**What the exercise asks:**
Reproduce exactly the lines from the one containing "Click the reason" through the last line of the records below, both included, and nothing else.

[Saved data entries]
====

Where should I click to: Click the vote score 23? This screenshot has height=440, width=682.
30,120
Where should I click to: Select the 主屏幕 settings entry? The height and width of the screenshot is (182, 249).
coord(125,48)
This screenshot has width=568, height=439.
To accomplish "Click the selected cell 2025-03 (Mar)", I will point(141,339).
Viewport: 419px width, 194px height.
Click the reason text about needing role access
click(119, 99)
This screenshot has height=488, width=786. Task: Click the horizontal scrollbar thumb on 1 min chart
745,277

====

**Task solution:**
Click the reason text about needing role access
click(119, 99)
This screenshot has height=488, width=786. Task: Click the horizontal scrollbar thumb on 1 min chart
745,277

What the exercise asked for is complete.